What law would prevent a US company from paying employees in Euros or Yen?

Or any other currency.

Granted, withholding would be a problem.

When was this issue settled (if it was)?

Why would here be such a law? What purpose would it serve?

No reason they couldn’t. Many American companies do pay their American employees in other currencies when stationed at overseas offices.

For tax purposes the exchange rate in effect on payday is used to convert the pay to USD. Employees stationed overseas often do not have any withholding for US taxes (though may for local taxes).

I work and live in China. I’m not paid in RMB yuan; I’m paid in USD. China has no problem with it, as long as the taxes are paid. Canada and Mexico haven’t had problems with it, either. And when our foreign coworkers are living in the USA, they’re still paid in their native currencies. As long as the IRS gets its share, the currency doesn’t matter. Currencies are convertible.

For certain classes of employees, we have currency splits, i.e., part of your pay is deposited in your native currency in your home country, and part in the national currency in your host country. But again, nothing really changes. You simply convert the currencies.

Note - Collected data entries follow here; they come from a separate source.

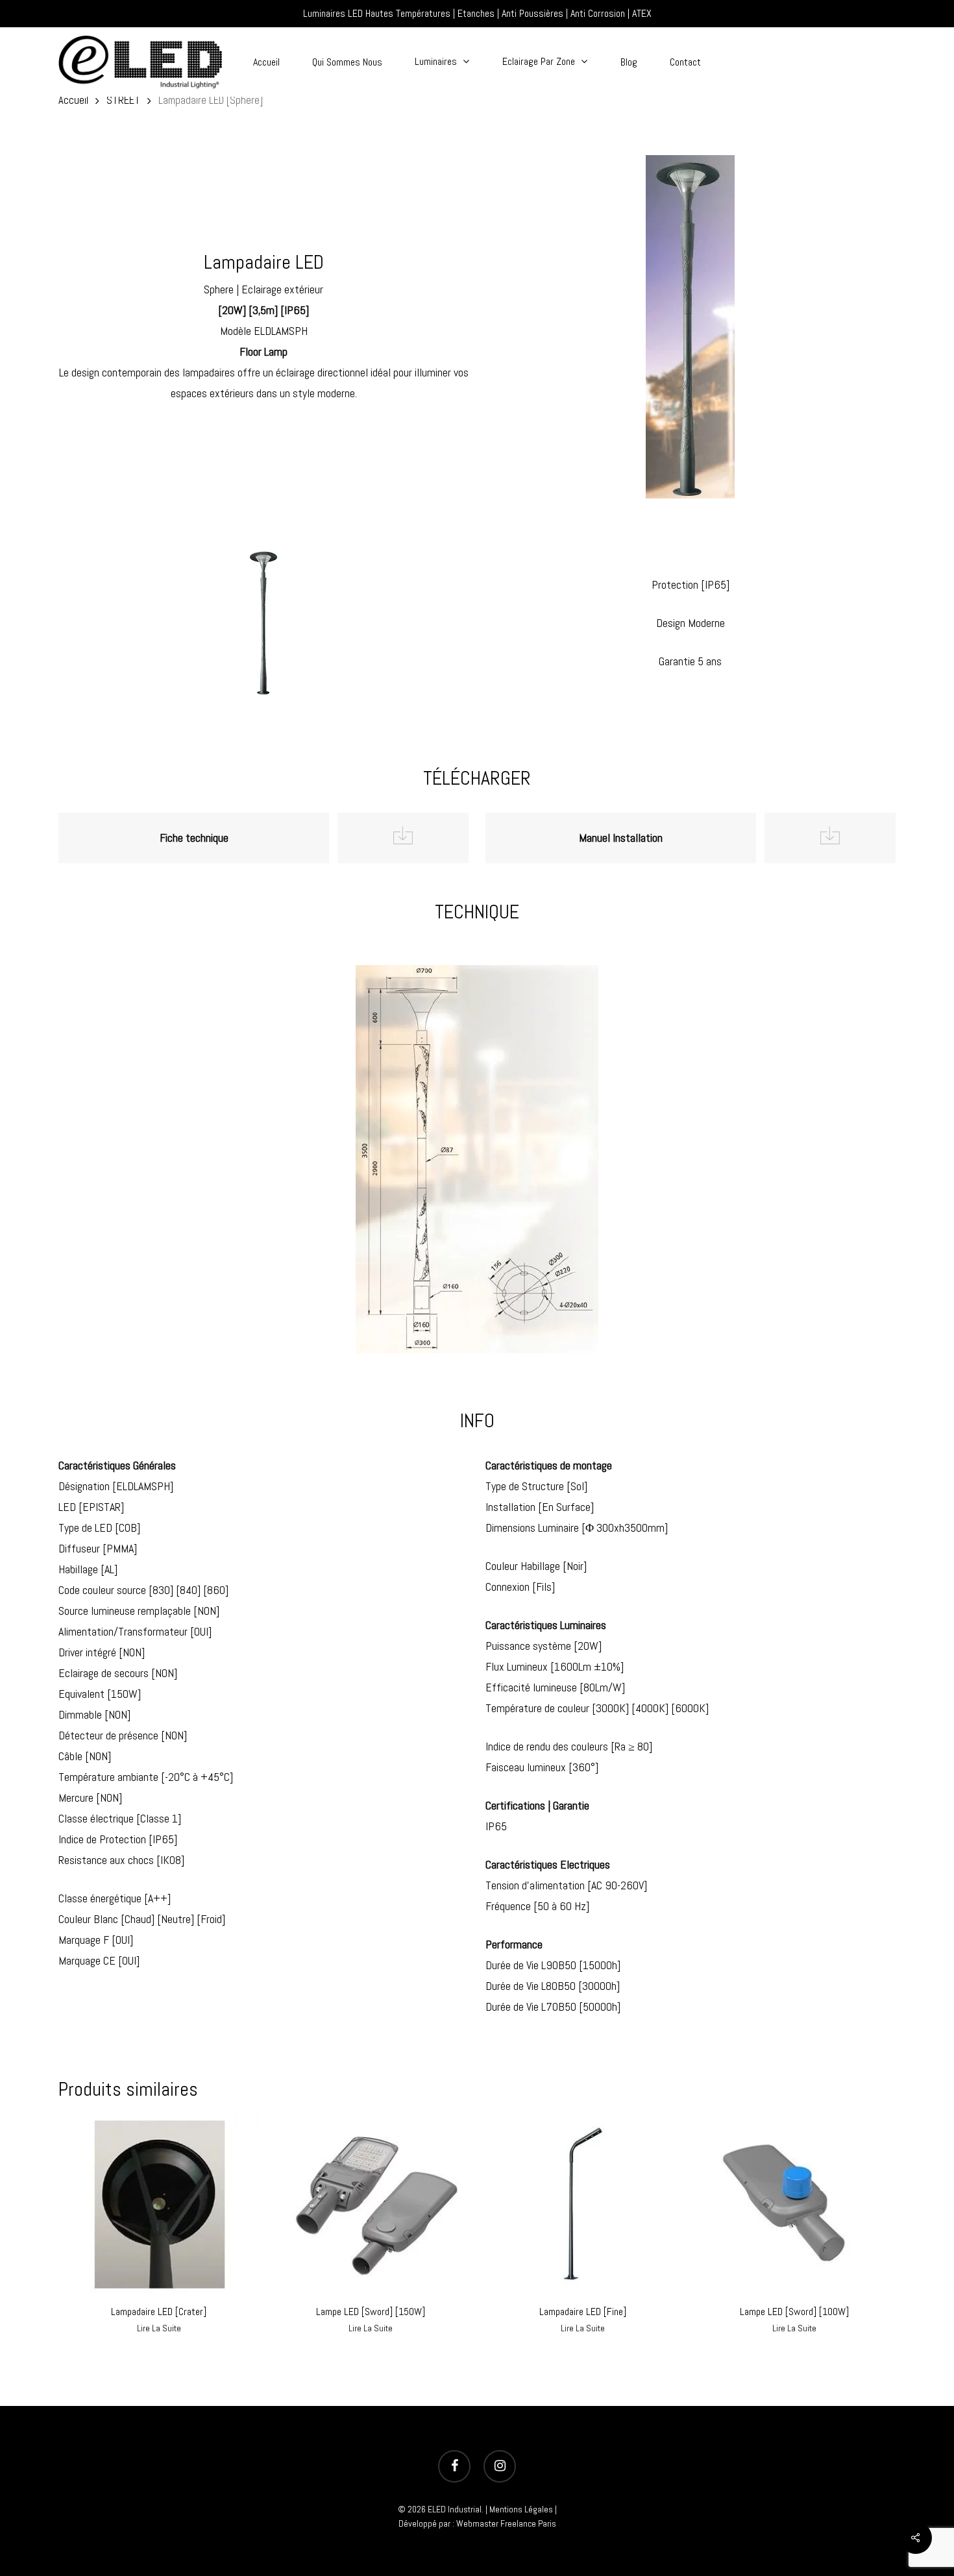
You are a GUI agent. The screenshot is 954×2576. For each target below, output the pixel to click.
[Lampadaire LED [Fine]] (582, 2204)
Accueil (73, 100)
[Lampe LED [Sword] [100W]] (794, 2204)
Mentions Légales (521, 2509)
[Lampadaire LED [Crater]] (159, 2204)
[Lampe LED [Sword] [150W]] (370, 2204)
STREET (123, 100)
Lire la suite (159, 2328)
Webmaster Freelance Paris (506, 2523)
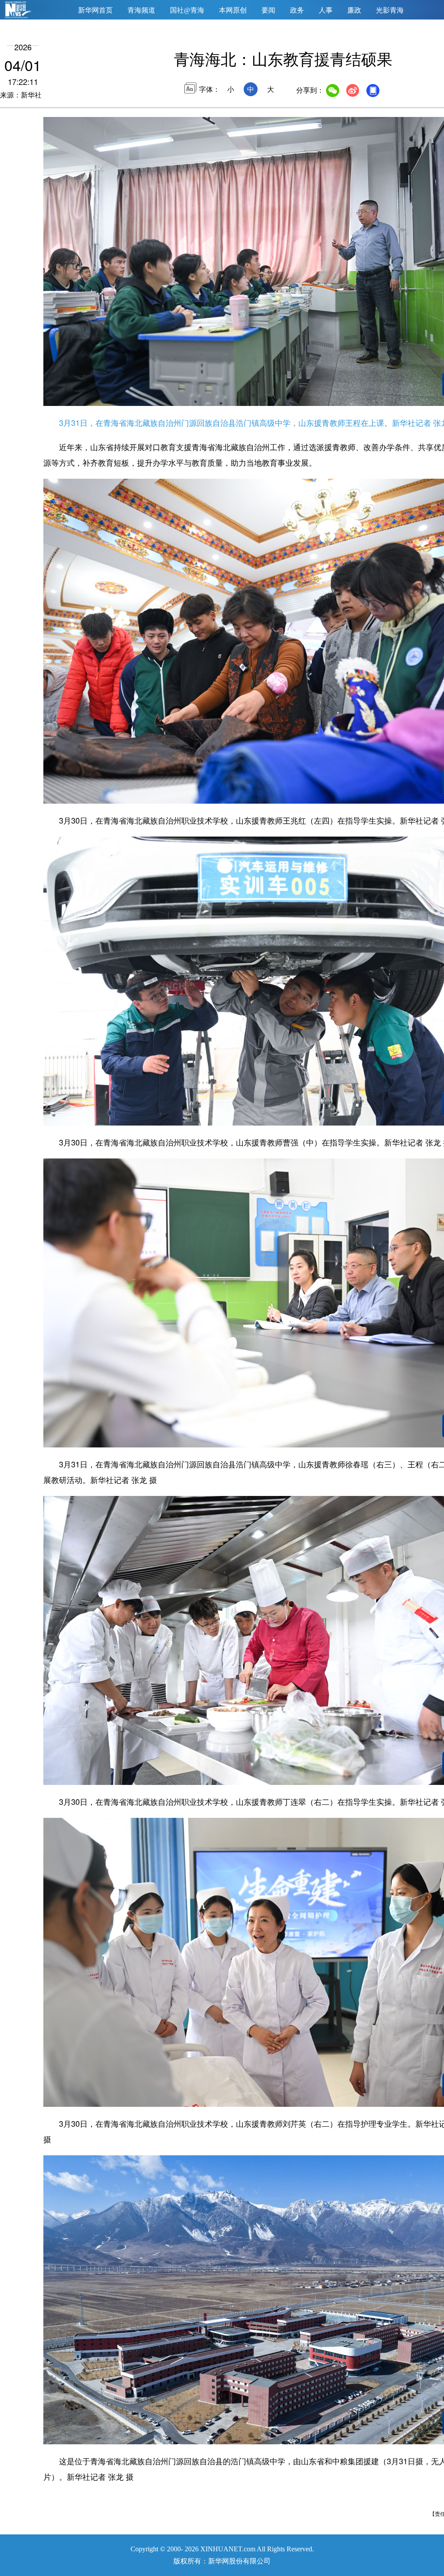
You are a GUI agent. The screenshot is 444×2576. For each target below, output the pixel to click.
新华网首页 (95, 10)
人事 (326, 10)
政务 (297, 10)
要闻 (268, 10)
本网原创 (233, 10)
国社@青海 (187, 10)
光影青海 (390, 10)
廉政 (354, 10)
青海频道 (141, 10)
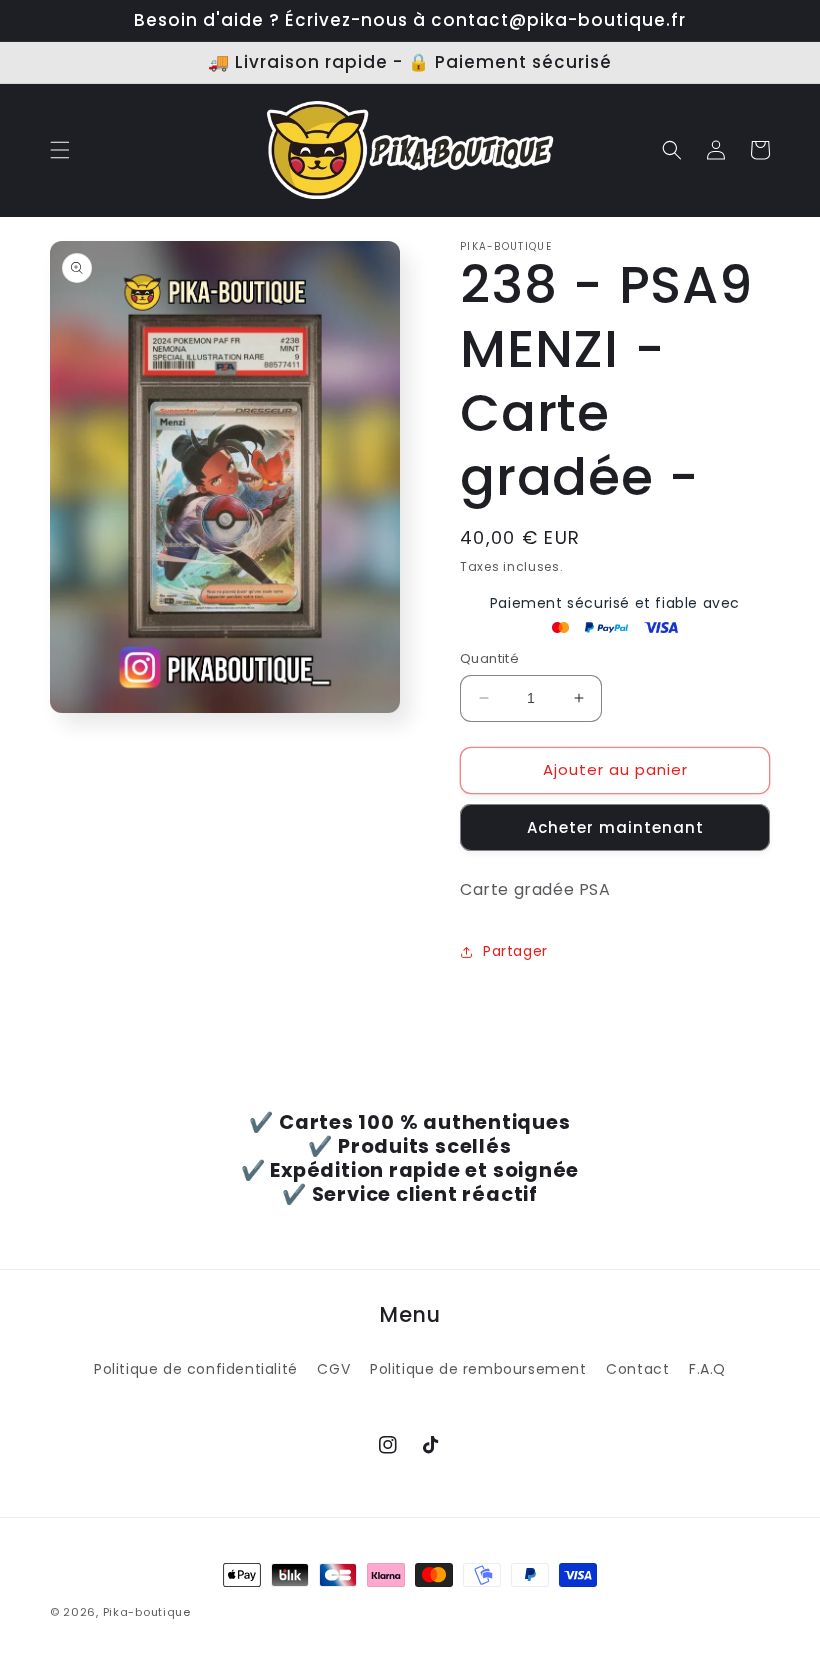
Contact (637, 1369)
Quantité (489, 658)
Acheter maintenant (615, 827)
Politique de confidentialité (196, 1369)
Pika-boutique (147, 1612)
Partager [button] (515, 951)
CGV (333, 1369)
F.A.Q (707, 1369)
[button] (60, 150)
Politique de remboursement (478, 1369)
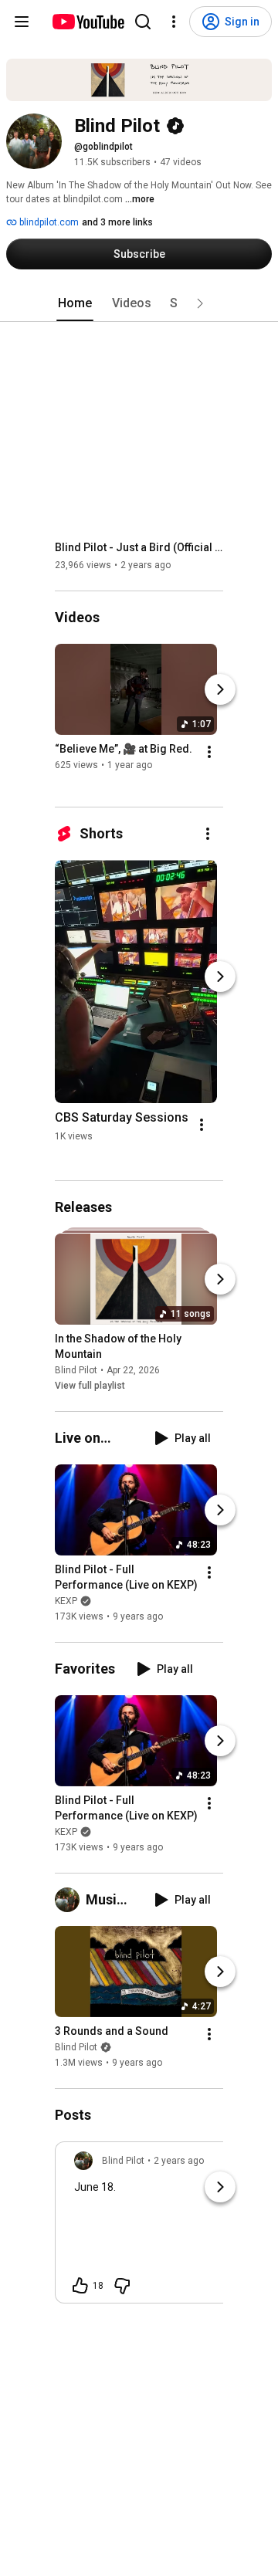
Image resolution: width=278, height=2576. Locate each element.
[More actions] (209, 752)
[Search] (143, 21)
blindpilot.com (48, 222)
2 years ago (179, 2160)
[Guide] (21, 21)
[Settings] (173, 21)
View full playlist (90, 1385)
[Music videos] (70, 1899)
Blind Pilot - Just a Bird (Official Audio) (139, 547)
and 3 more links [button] (117, 222)
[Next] (220, 690)
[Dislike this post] (122, 2285)
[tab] (74, 303)
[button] (200, 303)
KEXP (66, 1601)
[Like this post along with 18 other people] (80, 2285)
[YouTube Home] (87, 21)
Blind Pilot (76, 1370)
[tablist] (139, 303)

Was there ever a law passed or a court ruling in the US that companies couldn’t pay their employees in script?

What about a law to say they have to pay their employees in US dollars if the employee wishes? You’d think there’s be a law to stop employers coming into work one Friday and saying “Hey guess what? You’re all getting paid in gourdes today! I hope you all brought bags because it’s a lot of coins!”

Once you had the job and there was a history oy payment in dollars, you could argue that you had an implied contract that work woukd be paid in USD. Future work, absent an agreement to the contrary, could be in any currency. Negotiate something you can live with or find another job.

For many years I worked for a Dutch company yet was paid in US dollars. I lived and worked in the US.

So I don’t see why the reverse wouldn’t be true for someone who worked in Europe for a US company.

Oh, man, I remember gourdes from when they were pegged to the US dollar. They’ve really inflated since then. :frowning:

It’s scrip, not script.

I wonder if minimum wage laws would come into play. In other words, I’m entitled to $7.25 US dollars per hour. I don’t have the wording of the law, but if my employer were to pay me in chickens valued at $7.25 per hour, I would argue that he must pay me $7.25, not the equivalent of…

Well, if you work for them they have a debt to pay you for your work. You are only required to accept legal tender for a debt. Is anything except USD legal tender for them to pay you in? Working under the assumption that you want to be paid in USD. If you want to be paid in euros or chickens, and they’re willing to pay you in euros or chickens, well…

Now, if they were paying you in advance, then that wouldn’t be a debt, and they could try to pay you in whatever they wanted, but if you wanted USD, chances are after they’ve attempted to pay you in chickens or euros, you’d just tell them to pound sand and you’re not working there.

Scrip by definition is “not legal tender” according to Wikipedia.

This suggests that scrip acceptance is voluntary but not illegal.

So the question is - does the recipient have a choice?